Early in the Civil War, the land that is currently the national cemetery was located outside city limits and was used for Union encampments. With Union troops still occupying the city in 1866, a portion of the new city cemetery was purchased by the government and set aside for military interments.
The government purchased the military plot in Little Rock City Cemetery as two parcels: 9.1 acres in September 1866 and 3.2 acres in April 1868. On April 9, 1868, it was designated a national cemetery with the stated purpose to concentrate remains of Union dead who had been buried throughout Arkansas. By this time, there were 5,425 interments: 3,092 known dead and 2,333 unknowns. In 1868, 1,482 remains removed from area battlefield graves were reinterred here.
In 1884, an 11-acre Confederate cemetery was established adjacent to the national cemetery. The remains of 640 Confederate soldiers were removed from Mt. Holly Cemetery in Little Rock and reburied here. In 1913, Congress authorized the Secretary of War to accept a deed from the City of Little Rock for the Confederate cemetery, with the restriction that only Confederate veterans could be interred on the newly acquired land. In 1938, this restriction was removed and the Confederate cemetery became the Confederate Section of Little Rock National Cemetery.
In 1990, the National Expansion Corp. purchased additional land from the adjoining Oakland Fraternal Cemetery and formally donated it to the United States for expansion of the national cemetery. In November 1999, the City of Little Rock donated one additional acre. Little Rock National Cemetery, encompassing a little over 31 acres, was listed on the National Register of Historic Places in 1996.
Monuments and Memorials
The granite and bronze Minnesota Monument was dedicated to 162 Minnesota soldiers who fell in Arkansas during the Civil War. Erected in 1916, it is one of seven Minnesota monuments found in the national cemeteries. The memorialized soldiers were enlisted in the 3rd, 5th, 7th, 9th and 10th Minnesota U.S. Volunteers. The sculptor was John K. Daniels of St. Paul, Minn. Other Minnesota monuments are located at Marion, Ind. (1913); Memphis (1916), Nashville (1920) and Shiloh (1908) Tenn.; Jefferson Barracks, Mo. (1922); and Vicksburg, Miss. (1906-07). Daniels also did the monuments at Nashville and Shiloh national cemeteries.
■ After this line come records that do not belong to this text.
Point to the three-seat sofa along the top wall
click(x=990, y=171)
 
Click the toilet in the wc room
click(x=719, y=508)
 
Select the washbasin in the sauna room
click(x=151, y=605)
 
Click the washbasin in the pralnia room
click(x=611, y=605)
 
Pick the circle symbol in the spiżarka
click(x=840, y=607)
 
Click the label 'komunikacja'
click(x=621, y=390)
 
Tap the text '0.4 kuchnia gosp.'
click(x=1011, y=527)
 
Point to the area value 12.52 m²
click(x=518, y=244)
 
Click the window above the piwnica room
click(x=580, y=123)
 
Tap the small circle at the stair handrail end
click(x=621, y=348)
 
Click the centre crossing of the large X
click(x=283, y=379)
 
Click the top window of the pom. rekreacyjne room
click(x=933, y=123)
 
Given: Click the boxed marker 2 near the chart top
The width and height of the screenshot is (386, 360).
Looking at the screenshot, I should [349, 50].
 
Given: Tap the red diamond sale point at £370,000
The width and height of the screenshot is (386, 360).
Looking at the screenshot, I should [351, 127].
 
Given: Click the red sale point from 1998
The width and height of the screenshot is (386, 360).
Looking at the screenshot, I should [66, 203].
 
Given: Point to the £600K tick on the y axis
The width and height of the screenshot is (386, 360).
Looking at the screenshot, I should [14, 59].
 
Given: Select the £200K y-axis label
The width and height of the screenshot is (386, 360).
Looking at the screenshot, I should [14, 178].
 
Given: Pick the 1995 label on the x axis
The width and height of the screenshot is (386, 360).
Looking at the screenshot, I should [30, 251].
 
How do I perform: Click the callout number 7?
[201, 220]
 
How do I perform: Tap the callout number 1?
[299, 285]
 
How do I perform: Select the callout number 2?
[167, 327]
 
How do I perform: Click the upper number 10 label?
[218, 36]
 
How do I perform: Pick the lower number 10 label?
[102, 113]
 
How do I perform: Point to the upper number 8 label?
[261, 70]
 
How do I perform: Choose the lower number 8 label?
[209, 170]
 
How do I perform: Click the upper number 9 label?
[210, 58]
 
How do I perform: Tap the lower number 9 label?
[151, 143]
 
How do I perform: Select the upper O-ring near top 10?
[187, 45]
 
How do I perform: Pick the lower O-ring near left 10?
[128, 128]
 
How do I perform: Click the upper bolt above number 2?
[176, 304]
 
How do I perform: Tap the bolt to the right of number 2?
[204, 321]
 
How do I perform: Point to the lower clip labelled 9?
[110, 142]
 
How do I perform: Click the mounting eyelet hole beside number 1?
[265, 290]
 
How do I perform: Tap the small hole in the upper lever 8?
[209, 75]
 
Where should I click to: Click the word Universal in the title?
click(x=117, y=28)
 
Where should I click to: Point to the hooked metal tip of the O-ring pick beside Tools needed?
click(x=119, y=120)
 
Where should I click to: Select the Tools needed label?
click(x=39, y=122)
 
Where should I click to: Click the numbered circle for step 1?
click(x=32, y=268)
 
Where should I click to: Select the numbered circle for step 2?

The marble Confederate Monument was erected in 1884 by trustees of the Mount Holly Cemetery in honor of the 640 Confederate soldiers originally buried in this cemetery and later re-interred in Little Rock National Cemetery. The soldiers died in Arkansas, Missouri, Texas, and Louisiana between1861-1863.
As a significant sculpture of the post-Civil War period (1886-1934) in Arkansas, both monuments were individually listed on the National Register of Historic Places in 1996.